At its Sept. 7 meeting, the Gila County Board of Supervisors approved several items to continue the county’s fight against COVID-19.
The most significant of these was the award of a $2.57 million contract for Community Alliance Consulting for project management.
Gila County applied for the grant, which requires no matching funds. This sum includes $1.75 million in mini-grants for local Gila County organizations.
The major objectives of the grant are to improve organizational and individual health literacy and connect with vulnerable populations through established partnerships that include health care, fire and emergency responders, senior centers, and other community-based organizations.
The supervisors approved an amendment to an IGA with the Arizona Department of Health Services to allocate $1.6 million for COVID-19 expanded response capabilities.
According to Michael O’Driscoll, director of the county Health and Emergency Management Department, Gila County will leverage and build upon the existing public health infrastructure in the coordination of disease investigation and contact tracing.
The primary goals will be to create a comprehensive disease investigation, detection, surveillance, and rapid response section to the Health Emergency Operations Center. The department’s underlying objectives will be to use the funding for expanded testing, contact tracing, and increase community prevention.
Gila County will support expanded testing capacity for COVID-19, including the availability and access to free and low-cost testing; and establish a SARS-CoV-2 testing program. The funds will establish contact tracing and disease surveillance programs. Additionally, the Health Department will support community-based COVID-19 related prevention efforts. This will be through education messages that will include information about symptoms, testing blitz locations, local hotline information, COVID support resources, and other COVID FAQs.
Gila County currently has one full-time Communicable Disease Specialist (CDS) specifically trained for and funded with CDC public health emergency preparedness dollars. The CDC COVID-19 funding has afforded an increase to three CDS positions, and three contact tracers.
“Due to funding issues, we have still been unable to fund multiple critical positions, and have pressed our staff to the point of exertion while ignoring many of the other essential public health services to our Gila County communities,” he said.

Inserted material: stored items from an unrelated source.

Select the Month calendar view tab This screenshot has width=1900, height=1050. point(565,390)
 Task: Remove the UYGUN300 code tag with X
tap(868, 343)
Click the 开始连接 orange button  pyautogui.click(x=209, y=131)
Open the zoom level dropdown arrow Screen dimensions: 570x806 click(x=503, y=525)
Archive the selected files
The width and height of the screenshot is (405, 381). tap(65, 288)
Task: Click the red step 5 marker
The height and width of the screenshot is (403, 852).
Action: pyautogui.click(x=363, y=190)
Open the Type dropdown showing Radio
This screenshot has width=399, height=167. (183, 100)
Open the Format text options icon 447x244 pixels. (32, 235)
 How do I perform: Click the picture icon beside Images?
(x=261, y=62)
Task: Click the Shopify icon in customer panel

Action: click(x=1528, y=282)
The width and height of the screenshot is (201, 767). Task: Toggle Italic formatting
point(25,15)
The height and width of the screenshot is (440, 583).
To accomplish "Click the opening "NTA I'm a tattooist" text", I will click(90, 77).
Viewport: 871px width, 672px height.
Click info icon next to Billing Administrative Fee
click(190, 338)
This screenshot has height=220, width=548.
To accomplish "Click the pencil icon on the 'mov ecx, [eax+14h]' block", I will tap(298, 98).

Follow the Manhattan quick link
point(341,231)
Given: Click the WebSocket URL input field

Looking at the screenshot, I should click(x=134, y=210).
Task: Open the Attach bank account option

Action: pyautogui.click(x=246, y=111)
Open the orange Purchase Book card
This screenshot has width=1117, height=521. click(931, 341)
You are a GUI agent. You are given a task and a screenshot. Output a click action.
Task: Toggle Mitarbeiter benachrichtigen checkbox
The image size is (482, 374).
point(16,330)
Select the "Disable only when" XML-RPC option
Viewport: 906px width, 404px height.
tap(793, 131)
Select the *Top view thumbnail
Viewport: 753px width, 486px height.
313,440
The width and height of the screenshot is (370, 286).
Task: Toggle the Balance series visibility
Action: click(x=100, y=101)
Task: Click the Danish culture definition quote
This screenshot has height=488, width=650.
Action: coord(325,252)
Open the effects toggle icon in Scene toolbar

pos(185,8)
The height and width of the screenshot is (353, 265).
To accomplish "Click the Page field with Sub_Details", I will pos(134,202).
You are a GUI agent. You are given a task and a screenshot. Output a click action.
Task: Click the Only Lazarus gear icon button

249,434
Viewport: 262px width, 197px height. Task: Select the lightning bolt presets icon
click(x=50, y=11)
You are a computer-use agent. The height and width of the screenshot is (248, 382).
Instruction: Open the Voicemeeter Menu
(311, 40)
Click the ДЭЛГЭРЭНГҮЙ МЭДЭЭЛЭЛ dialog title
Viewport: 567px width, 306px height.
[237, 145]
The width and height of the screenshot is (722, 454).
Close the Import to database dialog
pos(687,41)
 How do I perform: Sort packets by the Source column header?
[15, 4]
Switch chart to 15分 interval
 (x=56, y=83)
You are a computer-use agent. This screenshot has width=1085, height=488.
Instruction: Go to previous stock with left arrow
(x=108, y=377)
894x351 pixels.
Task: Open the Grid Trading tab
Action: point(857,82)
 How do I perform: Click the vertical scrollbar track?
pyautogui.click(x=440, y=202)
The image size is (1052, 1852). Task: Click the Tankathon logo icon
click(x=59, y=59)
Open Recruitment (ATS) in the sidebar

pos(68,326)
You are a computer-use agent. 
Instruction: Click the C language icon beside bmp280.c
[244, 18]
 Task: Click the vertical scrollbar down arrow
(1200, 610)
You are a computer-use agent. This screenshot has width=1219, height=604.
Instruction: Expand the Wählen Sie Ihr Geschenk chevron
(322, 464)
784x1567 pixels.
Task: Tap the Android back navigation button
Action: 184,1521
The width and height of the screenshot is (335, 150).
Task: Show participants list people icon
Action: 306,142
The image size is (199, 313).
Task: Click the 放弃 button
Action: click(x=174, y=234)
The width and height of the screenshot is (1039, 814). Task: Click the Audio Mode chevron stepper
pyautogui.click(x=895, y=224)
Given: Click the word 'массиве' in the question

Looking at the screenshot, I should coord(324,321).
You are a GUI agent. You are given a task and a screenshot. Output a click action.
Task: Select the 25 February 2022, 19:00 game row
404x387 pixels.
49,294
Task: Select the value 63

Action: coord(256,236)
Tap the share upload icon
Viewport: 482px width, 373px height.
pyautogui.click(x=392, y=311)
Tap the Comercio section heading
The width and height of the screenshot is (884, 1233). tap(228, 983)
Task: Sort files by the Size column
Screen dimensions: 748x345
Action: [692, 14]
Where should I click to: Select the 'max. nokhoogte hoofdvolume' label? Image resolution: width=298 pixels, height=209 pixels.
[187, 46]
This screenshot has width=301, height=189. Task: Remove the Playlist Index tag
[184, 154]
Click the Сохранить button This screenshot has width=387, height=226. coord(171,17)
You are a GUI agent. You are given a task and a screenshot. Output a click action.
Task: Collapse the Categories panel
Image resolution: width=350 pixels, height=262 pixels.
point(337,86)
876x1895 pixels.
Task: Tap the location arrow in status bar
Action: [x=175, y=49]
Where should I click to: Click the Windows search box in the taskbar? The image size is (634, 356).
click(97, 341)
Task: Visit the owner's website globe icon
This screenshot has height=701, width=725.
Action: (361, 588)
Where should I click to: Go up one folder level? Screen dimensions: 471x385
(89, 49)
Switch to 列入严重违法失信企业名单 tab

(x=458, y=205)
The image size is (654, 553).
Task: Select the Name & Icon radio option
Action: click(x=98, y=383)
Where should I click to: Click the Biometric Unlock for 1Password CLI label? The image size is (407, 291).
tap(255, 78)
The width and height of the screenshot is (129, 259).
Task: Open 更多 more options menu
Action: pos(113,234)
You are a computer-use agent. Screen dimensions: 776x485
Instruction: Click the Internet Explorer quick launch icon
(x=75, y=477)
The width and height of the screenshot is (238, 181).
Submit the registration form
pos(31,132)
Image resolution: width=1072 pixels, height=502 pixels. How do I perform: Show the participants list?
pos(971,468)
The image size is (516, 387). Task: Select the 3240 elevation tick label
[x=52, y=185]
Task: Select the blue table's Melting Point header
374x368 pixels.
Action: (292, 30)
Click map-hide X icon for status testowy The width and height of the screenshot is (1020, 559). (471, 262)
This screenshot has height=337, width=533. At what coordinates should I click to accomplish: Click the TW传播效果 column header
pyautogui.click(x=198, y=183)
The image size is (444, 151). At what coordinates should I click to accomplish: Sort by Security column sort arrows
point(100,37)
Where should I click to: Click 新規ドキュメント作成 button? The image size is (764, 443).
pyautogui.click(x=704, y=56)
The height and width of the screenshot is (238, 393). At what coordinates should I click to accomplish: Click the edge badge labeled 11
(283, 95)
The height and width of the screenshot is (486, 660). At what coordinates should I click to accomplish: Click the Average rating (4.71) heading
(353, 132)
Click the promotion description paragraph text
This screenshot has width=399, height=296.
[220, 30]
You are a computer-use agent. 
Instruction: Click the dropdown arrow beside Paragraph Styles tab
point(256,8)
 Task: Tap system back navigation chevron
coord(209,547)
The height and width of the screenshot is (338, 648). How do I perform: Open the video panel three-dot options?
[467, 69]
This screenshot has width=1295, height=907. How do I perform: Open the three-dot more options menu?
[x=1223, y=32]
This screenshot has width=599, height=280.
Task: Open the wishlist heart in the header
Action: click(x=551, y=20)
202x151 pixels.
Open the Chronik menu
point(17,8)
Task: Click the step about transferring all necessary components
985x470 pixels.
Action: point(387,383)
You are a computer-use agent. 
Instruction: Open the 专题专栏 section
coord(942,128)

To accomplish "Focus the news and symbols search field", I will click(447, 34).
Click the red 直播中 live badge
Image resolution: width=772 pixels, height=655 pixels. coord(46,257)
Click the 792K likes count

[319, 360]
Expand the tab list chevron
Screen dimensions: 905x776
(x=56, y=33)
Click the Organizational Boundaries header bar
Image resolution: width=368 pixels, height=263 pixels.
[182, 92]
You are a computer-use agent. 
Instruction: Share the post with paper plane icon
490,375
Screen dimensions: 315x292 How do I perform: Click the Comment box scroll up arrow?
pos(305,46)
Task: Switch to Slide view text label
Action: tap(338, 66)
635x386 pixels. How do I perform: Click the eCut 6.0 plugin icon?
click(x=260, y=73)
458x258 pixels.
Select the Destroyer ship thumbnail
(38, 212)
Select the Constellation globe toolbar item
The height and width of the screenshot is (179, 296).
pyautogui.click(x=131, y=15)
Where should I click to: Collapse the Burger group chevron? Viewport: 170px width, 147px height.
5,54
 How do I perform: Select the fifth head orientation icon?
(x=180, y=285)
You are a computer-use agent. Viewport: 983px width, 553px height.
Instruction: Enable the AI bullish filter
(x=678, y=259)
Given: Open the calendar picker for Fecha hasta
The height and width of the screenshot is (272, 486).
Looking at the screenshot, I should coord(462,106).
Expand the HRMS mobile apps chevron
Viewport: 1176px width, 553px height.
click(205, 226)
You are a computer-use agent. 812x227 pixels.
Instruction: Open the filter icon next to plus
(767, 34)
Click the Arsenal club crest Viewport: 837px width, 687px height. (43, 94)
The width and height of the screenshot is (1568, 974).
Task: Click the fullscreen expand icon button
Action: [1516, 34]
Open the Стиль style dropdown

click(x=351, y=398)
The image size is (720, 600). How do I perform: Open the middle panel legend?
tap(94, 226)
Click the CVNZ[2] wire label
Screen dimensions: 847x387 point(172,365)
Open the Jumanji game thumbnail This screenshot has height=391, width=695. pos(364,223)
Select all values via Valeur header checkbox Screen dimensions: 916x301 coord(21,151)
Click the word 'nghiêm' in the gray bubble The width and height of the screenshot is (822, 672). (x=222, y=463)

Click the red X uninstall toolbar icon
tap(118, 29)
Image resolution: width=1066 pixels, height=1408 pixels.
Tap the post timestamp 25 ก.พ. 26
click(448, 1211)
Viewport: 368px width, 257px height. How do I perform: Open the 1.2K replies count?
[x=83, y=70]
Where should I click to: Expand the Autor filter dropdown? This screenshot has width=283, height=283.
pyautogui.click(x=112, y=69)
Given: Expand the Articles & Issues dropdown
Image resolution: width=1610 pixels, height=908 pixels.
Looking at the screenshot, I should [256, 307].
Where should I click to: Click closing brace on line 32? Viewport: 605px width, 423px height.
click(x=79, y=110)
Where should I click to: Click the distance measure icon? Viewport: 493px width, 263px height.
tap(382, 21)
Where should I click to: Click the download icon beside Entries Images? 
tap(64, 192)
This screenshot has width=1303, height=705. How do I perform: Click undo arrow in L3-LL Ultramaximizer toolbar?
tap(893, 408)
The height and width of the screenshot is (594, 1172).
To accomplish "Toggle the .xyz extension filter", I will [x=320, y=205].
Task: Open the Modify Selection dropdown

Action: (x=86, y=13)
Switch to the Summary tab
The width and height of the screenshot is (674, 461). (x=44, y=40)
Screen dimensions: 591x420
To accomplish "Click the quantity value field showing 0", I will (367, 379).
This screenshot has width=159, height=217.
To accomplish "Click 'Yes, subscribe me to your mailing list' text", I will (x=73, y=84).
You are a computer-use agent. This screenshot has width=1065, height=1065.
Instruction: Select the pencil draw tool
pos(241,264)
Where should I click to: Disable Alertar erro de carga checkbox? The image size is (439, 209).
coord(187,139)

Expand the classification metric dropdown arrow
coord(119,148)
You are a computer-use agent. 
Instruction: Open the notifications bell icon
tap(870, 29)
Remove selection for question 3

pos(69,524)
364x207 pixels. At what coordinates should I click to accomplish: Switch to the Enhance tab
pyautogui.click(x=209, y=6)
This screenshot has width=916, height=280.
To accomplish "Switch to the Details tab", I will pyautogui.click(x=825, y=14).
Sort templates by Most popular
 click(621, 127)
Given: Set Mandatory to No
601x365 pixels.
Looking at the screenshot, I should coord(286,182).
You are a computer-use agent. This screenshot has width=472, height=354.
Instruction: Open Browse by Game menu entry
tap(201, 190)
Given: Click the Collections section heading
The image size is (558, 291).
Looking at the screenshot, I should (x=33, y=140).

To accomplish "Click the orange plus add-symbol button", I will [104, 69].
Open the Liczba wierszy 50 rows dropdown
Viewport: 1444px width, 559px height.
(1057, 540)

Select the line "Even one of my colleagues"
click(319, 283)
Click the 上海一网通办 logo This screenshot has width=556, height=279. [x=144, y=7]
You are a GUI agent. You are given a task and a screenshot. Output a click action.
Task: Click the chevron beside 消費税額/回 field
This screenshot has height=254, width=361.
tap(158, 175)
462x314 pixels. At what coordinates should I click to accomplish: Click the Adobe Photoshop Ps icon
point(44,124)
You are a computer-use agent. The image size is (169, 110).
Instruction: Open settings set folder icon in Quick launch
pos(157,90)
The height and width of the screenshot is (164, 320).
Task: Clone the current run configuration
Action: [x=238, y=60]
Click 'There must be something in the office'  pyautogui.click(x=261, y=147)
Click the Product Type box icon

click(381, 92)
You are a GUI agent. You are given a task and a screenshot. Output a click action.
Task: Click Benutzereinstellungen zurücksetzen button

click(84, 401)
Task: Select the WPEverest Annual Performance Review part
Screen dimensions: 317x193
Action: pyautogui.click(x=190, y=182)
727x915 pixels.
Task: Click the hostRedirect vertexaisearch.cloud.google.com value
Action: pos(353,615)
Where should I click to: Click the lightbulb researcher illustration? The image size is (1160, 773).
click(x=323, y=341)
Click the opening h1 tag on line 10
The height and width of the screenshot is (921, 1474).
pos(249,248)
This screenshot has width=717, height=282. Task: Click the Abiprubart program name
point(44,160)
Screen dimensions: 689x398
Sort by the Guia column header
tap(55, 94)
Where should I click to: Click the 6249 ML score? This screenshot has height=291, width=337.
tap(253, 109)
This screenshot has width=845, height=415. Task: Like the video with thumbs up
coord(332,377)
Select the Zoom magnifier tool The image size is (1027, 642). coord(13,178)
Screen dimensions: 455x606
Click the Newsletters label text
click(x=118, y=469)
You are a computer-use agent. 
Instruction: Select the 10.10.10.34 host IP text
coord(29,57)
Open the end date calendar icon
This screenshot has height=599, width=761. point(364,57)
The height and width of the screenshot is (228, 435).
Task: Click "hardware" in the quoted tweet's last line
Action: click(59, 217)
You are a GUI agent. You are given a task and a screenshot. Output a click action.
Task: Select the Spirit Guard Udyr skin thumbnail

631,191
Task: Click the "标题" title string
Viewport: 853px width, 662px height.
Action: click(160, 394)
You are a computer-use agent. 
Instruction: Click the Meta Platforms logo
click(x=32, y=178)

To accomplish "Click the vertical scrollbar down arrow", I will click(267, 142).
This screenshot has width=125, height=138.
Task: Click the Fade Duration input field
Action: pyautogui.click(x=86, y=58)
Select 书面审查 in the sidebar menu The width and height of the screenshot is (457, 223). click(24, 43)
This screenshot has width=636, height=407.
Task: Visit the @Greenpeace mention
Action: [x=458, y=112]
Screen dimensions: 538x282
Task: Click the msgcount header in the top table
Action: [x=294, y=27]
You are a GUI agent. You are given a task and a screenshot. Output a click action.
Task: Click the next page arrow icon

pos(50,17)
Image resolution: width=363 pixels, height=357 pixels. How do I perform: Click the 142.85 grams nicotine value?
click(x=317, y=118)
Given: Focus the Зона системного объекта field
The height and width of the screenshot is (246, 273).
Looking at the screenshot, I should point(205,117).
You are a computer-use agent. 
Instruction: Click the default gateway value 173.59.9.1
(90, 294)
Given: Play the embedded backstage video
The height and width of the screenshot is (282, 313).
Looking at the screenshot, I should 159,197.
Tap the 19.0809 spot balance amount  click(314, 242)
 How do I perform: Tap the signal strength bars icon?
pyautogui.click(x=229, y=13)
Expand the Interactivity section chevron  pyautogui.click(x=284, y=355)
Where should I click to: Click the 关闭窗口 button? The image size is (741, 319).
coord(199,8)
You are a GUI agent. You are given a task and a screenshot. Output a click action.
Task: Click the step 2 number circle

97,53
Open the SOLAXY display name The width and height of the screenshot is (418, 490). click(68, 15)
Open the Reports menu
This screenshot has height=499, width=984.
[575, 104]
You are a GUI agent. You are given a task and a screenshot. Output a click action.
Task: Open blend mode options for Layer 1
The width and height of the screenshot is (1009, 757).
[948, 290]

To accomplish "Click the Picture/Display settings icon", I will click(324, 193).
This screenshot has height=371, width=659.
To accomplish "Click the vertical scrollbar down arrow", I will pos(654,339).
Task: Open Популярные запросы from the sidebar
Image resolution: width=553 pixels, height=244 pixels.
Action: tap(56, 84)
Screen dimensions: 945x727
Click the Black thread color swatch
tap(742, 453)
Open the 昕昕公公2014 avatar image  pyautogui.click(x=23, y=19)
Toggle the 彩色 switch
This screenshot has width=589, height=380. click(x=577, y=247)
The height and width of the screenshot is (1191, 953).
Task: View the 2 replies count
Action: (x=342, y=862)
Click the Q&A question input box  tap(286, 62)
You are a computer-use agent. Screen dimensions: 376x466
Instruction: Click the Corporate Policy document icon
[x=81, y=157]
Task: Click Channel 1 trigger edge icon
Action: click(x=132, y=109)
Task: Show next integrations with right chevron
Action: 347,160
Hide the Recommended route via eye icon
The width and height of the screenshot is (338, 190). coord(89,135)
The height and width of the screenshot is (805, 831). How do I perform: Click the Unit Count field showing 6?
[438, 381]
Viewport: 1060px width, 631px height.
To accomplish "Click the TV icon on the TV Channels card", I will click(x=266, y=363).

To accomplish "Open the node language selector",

The amendment to the IGA will allow Gila County to continue to provide comprehensive disease investigations, contact tracing, data collection and sharing, mass vaccinations, and public health education through February 2022.
The amendment approved Sept. 7 increases the grant award by $725,797 for vaccine equity to enhance COVID-19 vaccination efforts in underserved communities.
This funding allocation will sustain the increased staffing that was brought on to help respond to COVID-19 through May 2023. These additional surge positions would otherwise be returned to their prior funding, or released from employment, as the county cannot fund the additional positions as of January/February 2022. This would place the Gila County community back at a larger risk of transmission, lack of contact tracing, and partner coordination and we would effectively lose the trained and local workforce that we have implemented to flex during low and high case transmission, he said.
The primary goals will be to sustain the rapid response team and enhance our ability to test a large enough section of the county population each month to develop continuous real-time data representing COVID-19 community spread, and tracking the county’s metrics with antibodies.